To begin, separate your needs from wants. Your needs can be fixed expenses: rent, utilities, food, clothing, transportation, taxes, health care, childcare, and (possible) home repairs. Wants can include entertainment, cable, Internet service, magazine subscriptions, eating out, hobbies, and cell phone bills. Once you identify your expenses, start by paying yourself first (as discussed in step 2), then create a system where you are paying all of your needs/expenses in a timely manner. Make them automatic if you can. Your wants should be included in your budget, but make sure you are keeping track of everything you spend to assure you are not veering from your plan.
4. Start banking on your future.
Banking and the future have more in common than people know. Whether it’s starting up a savings account or contributing to your employer’s retirement plan, an individual retirement account, or stocks and bonds, where you put your money and how you allow it to work for you will help you get your financial life in order.

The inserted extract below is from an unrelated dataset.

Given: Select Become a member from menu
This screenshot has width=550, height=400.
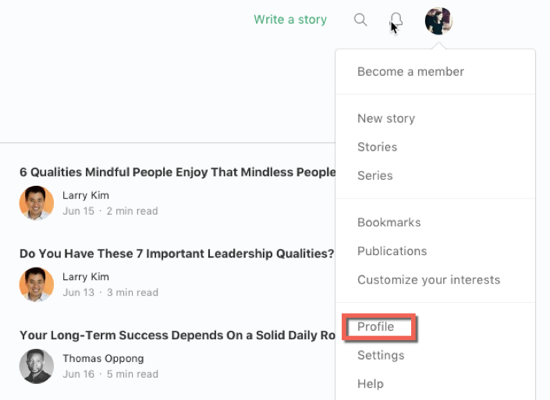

You must start by choosing the right bank—ideally not a bank that will bombard you with unnecessary fees, but a bank that cares about your bottom line, is convenient, and can help empower you financially. Interest rates should be competitive and you should have a wide network of ATMs available for free. Your online transactions should be secure and you shouldn’t have to worry about a minimum balance.
5. Stay on top of student loan obligations.
“I love student loans,” said no one ever! Regardless of how much you despise your student loans, it is imperative you stay on top of them to avoid getting into financial trouble. Student loans can really have a negative effect on your financial life if you don’t manage them properly—not only will they affect your credit by showing up as a derogatory account on your credit report, but in some cases your paycheck can be garnished and bank account levied.
Make sure you are, at least, paying the minimums. If your current financial situation doesn’t permit this, speak to your lender about a deferment or forbearance so your loans stay in good standing.
6. Use credit wisely.
Lastly, using credit wisely will only help your financial situation. Good credit can help you rent an apartment or buy a home. It can allow you to finance a car, save money on insurance, or even help get a job (in some states employers check credit before making job offers).
The first step in using credit wisely is to understand that credit is not free money and should not be used for everyday purchases. It should be use for emergencies. Also, it is important to check your credit report at least once a year to make sure what is on your credit report is accurate. Visit www.AnnualCreditReport.com for your free credit report from all three credit bureaus (Transunion, Experian, and Exquifax).
Graduating college may signify an end to your collegiate era and the beginning of “the real world,” and this beginning shouldn’t be daunting. Implement these steps and you will see that the real world can be fun and enjoyable, especially when you manage your financial life well too!